◆ Problem description
All pictures are to be omitted while the lines starting at the line with "Image resolution: width=1159" and ending at the line with "the word 'Laser'" in the material below are retyped exactly, both ends included.

◆ Records for processing
++++++
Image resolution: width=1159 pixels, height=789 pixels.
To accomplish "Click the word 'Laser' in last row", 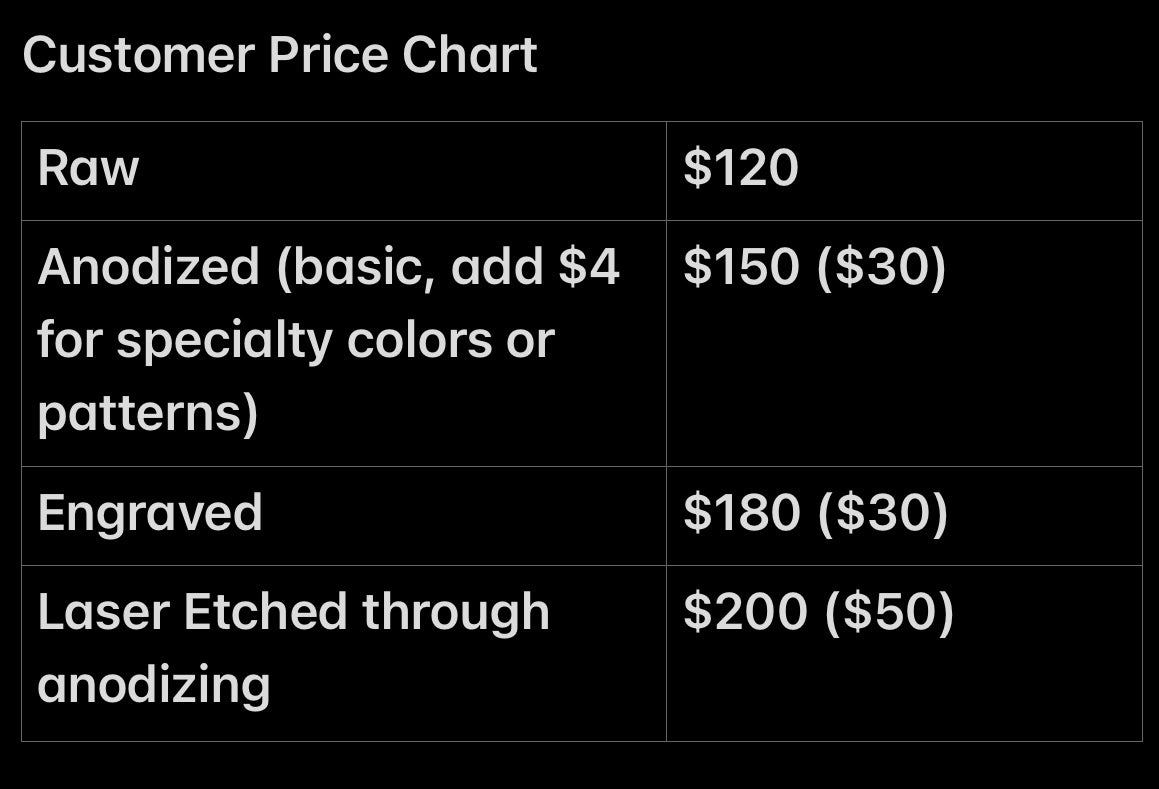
++++++
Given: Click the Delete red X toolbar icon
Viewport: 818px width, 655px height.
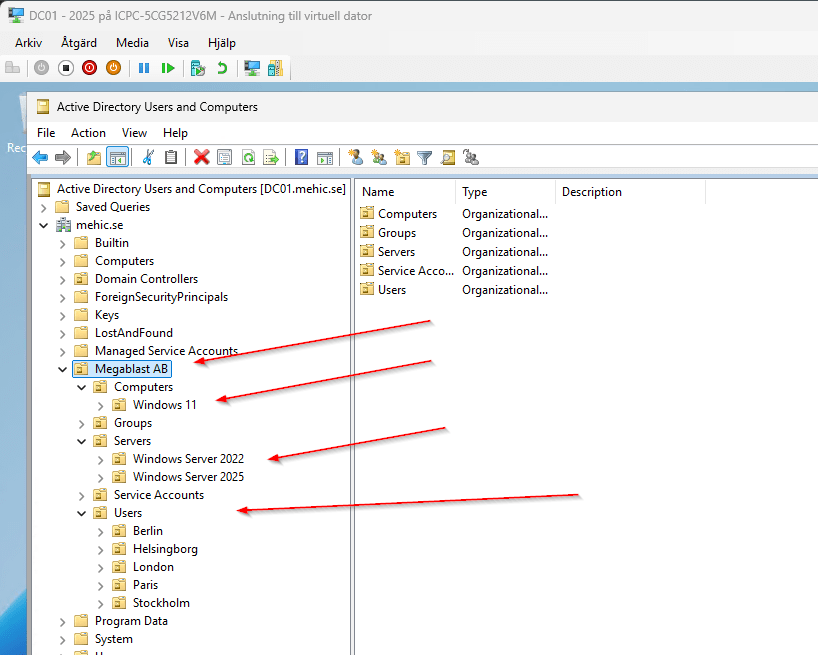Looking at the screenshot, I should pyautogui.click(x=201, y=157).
++++++
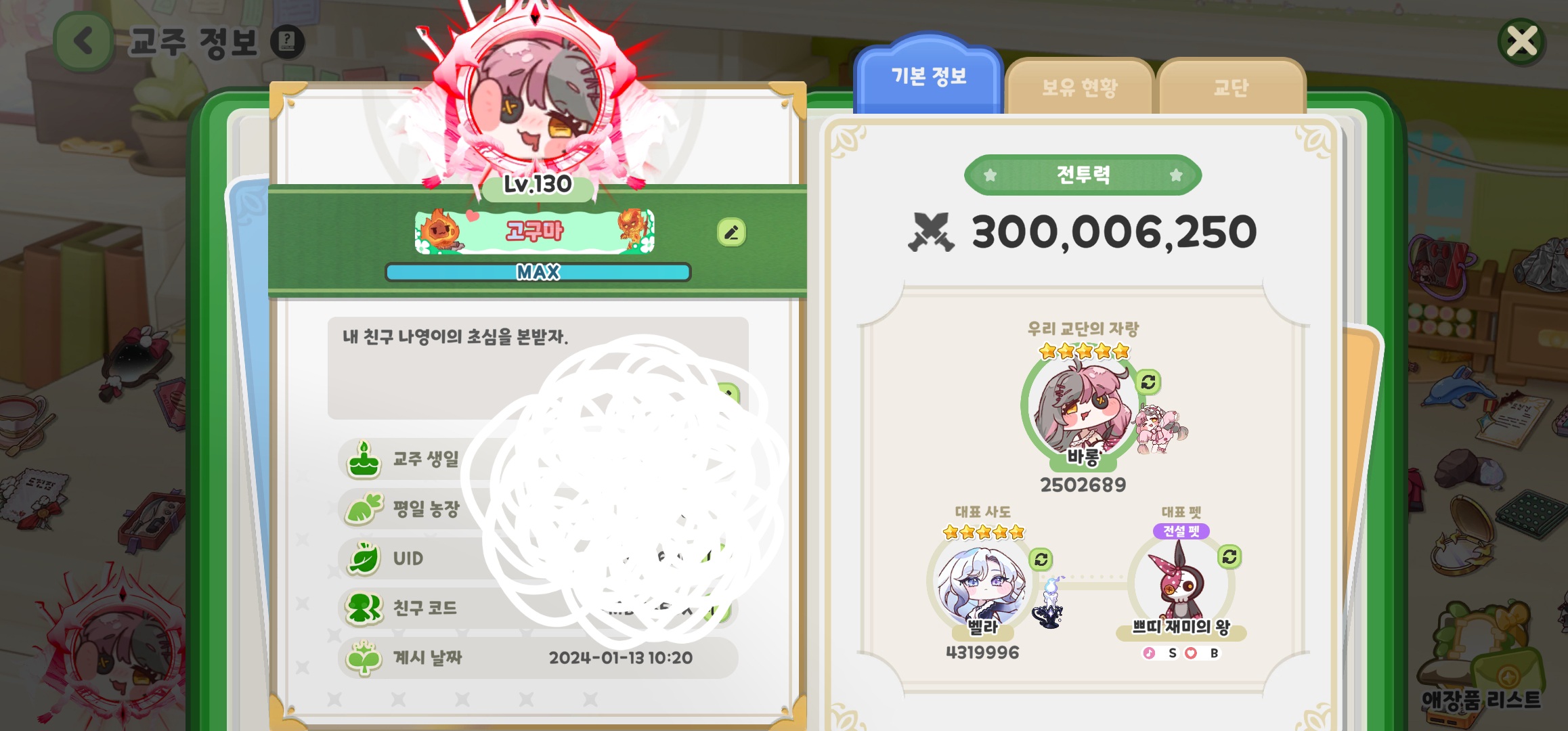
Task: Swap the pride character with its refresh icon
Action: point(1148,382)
++++++
◆ Answer space
Image resolution: width=1159 pixels, height=789 pixels.
To accomplish "Click the word 'Laser' in last row", 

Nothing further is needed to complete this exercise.